Nicholas Brown Sr. (July 26, 1729 – May 29, 1791) was an American merchant, civic leader and slave trader who was a co-signer of the founding charter of the College of Rhode Island in 1763. In 1771, Brown was instrumental in convincing Baptist authorities to locate a permanent home for the college in his hometown of Providence. In 1804, the college was renamed Brown University following a gift made by Brown's son Nicholas Brown Jr.

==Biography==
Born in 1729, the second child of James Brown II and Hope Power Brown, Nicholas Brown Sr. was apprenticed to his uncle Obadiah Brown from the age of 16. Just before his 21st birthday, his older brother Captain James Brown died at sea. Nicholas delayed his marriage to Rhoda Jenckes until he was 33 years old. Following the death of his uncle Obadiah, the family business conglomerate that included maritime trade along the Eastern Seaboard, with the Caribbean and with England; a rum distillery; spermaceti candle manufacturing; an iron foundry (the Hope Furnace); and a network of shops, was renamed Nicholas Brown & Co. Until 1771, Brown worked in partnership with his three younger brothers Joseph, John, and Moses, who were known in Rhode Island annals as the "Four Brothers." Thereafter, the brothers continued to collaborate on ventures but were no longer partners.

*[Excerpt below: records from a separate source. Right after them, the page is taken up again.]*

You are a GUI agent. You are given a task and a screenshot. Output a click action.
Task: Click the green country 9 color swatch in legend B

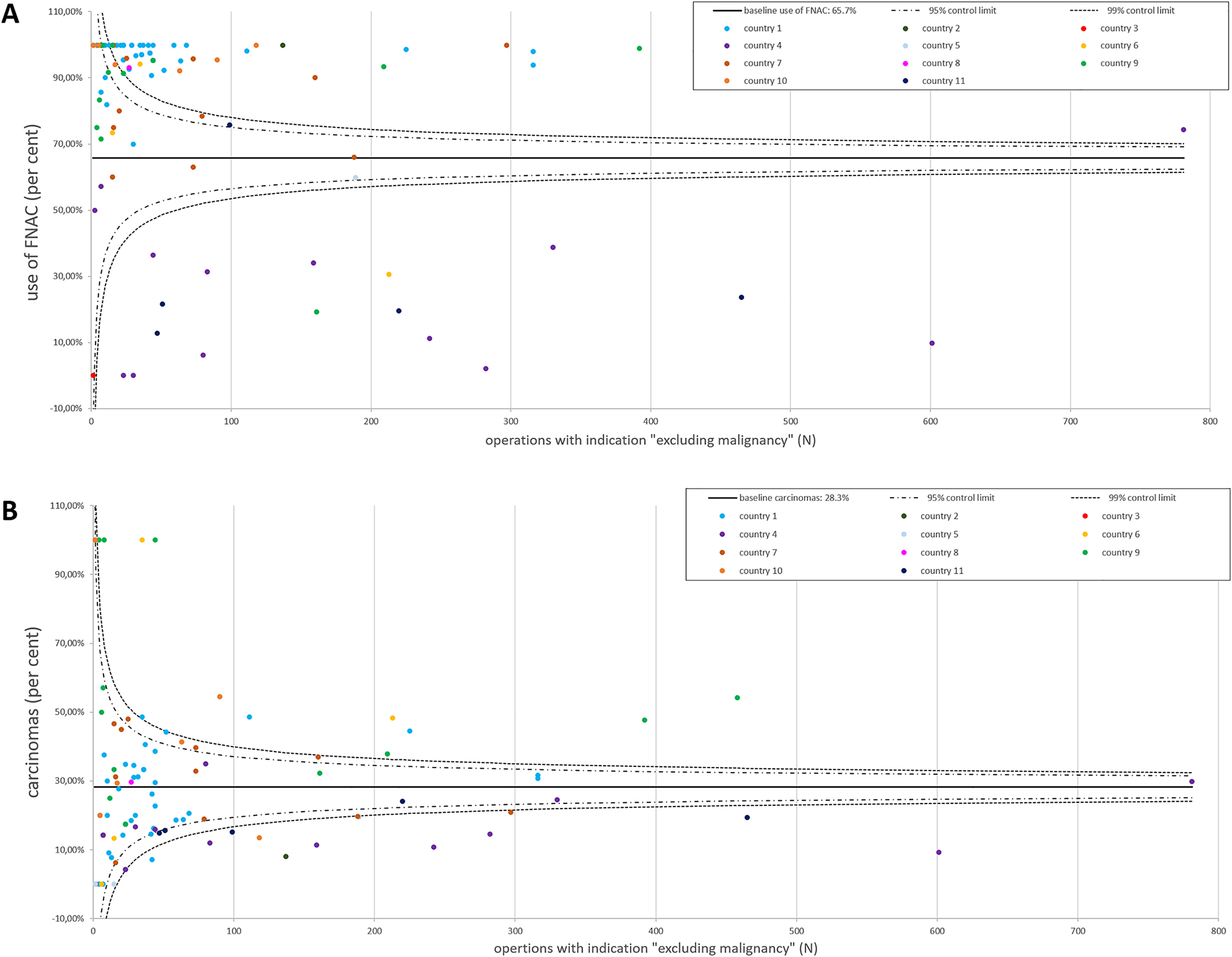pos(1084,553)
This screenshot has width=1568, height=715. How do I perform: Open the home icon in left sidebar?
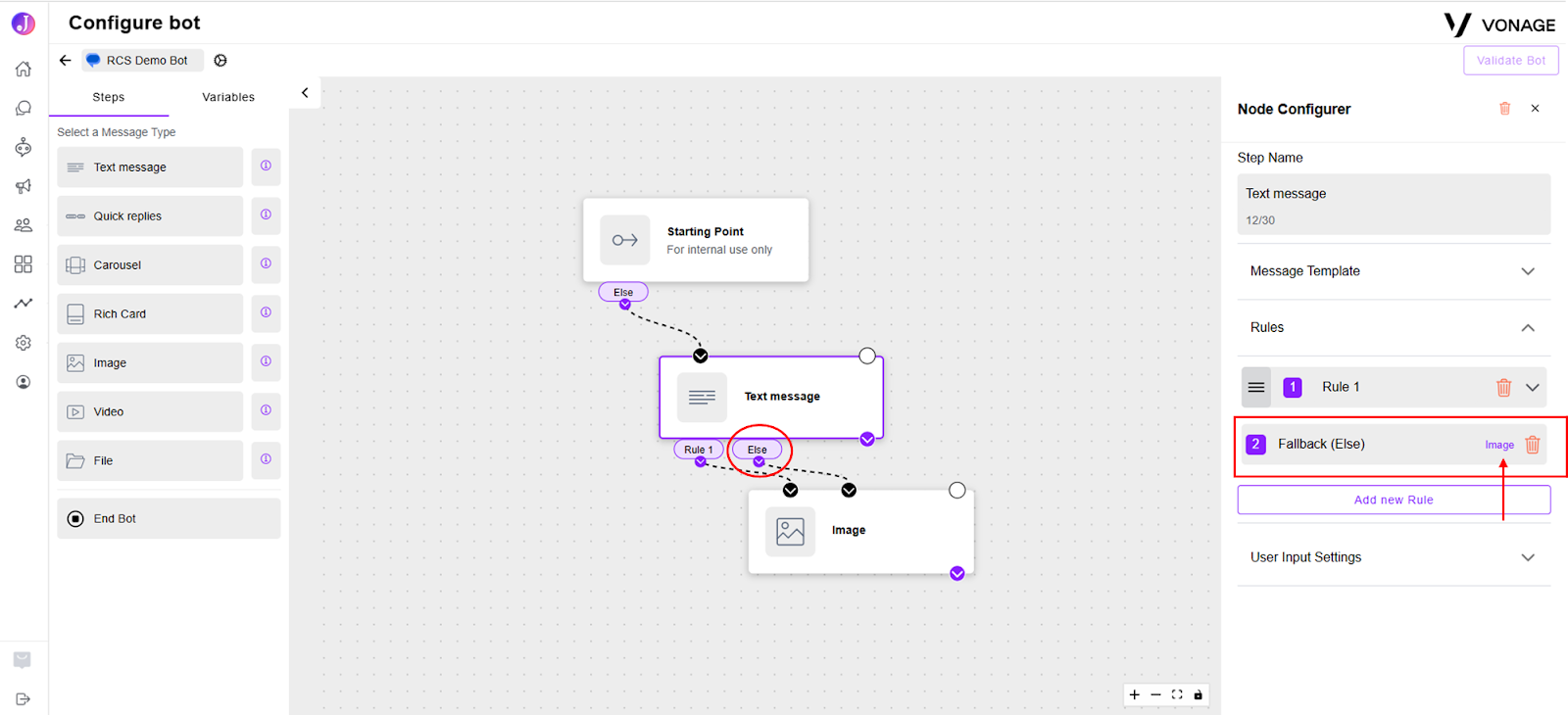(x=24, y=69)
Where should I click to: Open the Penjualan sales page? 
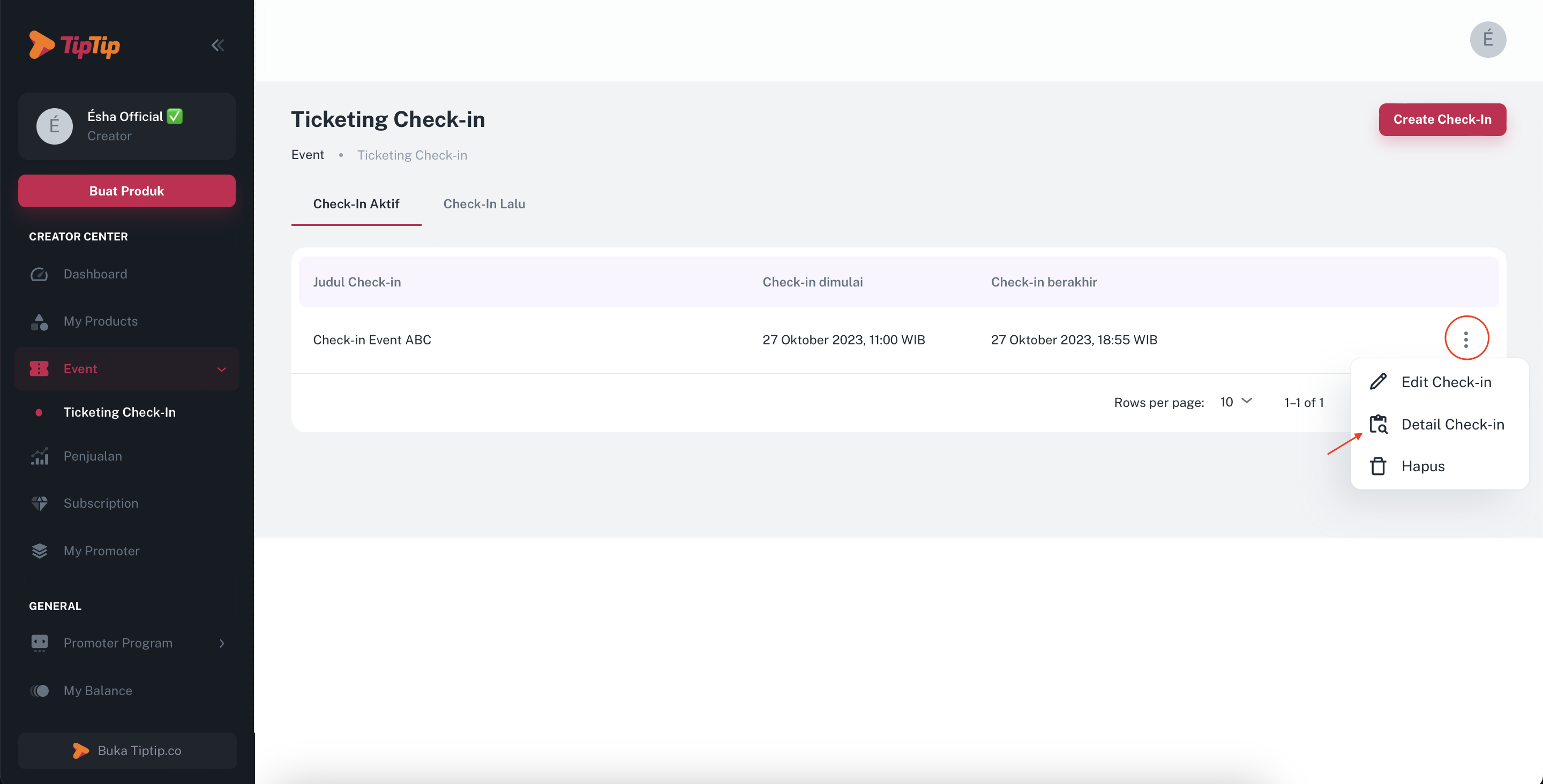(x=92, y=456)
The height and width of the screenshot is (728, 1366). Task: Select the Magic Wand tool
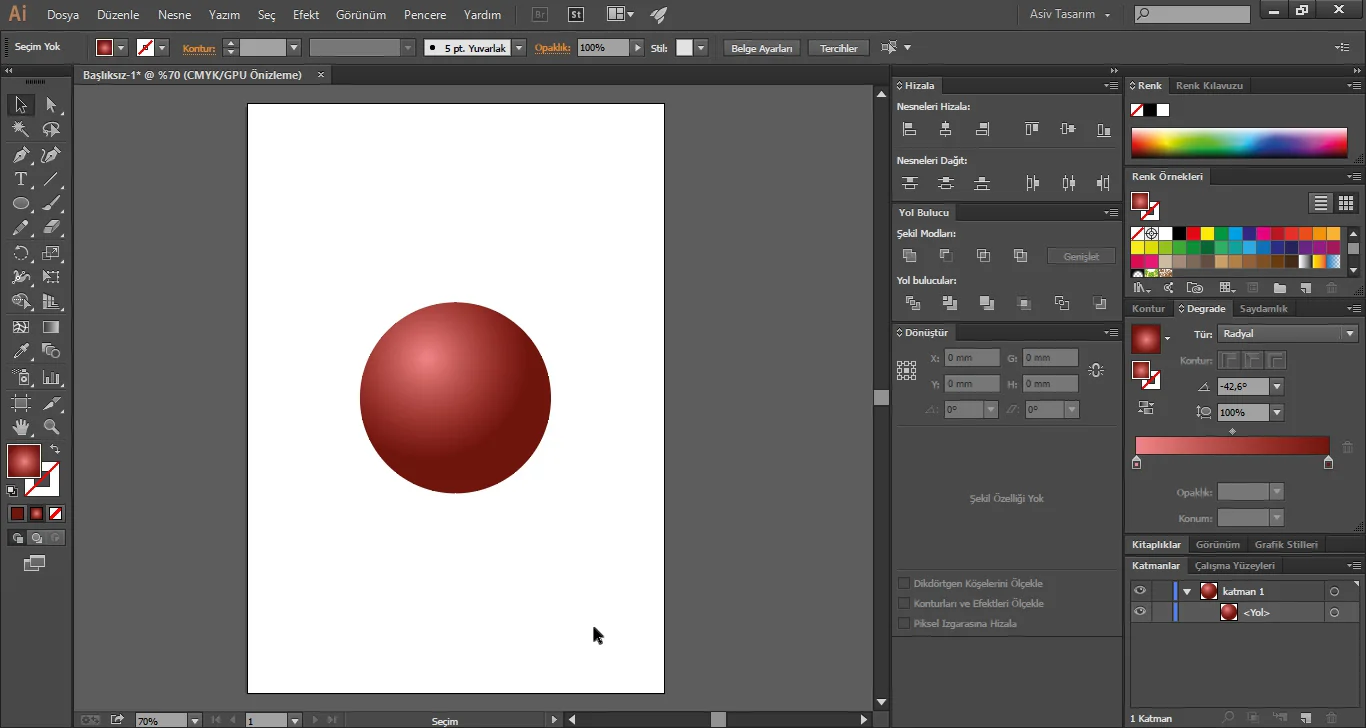(x=20, y=130)
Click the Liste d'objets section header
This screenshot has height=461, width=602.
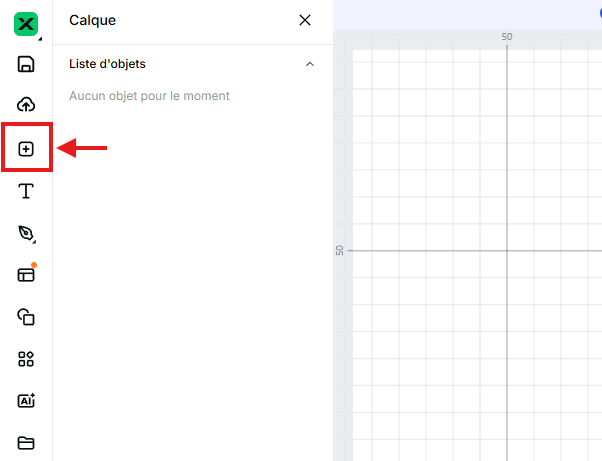[x=107, y=64]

Brown served in the Rhode Island Legislature and became a civic leader, funding or fundraising for the paving of Providence streets, a library, a market house, the College of Rhode Island's first building, the First Baptist Church, a fire engine and other civic improvements. During the Revolution, he speculated in war bonds, supplied the Continental Army with gunpowder and foodstuffs, transformed the Hope Furnace into cannon works, and funded several privateering ventures. During the post-war "critical period," Brown was a leader of the Federalist faction in Rhode Island that opposed paper money and supported ratifying the U.S. Constitution.

Shortly after taking over the family business Brown ordered a nine-and-a half foot mahogany desk-and-bookcase crafted by Daniel Spencer, who was the nephew of John Goddard. It was sold for his descendant, Nicholas Brown VI by Christie's Auctioneers on June 3, 1989, for $12,100,000, (~$ in ) the highest price ever paid for a piece of decorative art at that date, to fund the restoration of the Nightingale-Brown House, which today is the John Nicholas Brown Center for Public Humanities and Cultural Heritage at Brown University. The desk-and-bookcase currently resides in a Private Collection.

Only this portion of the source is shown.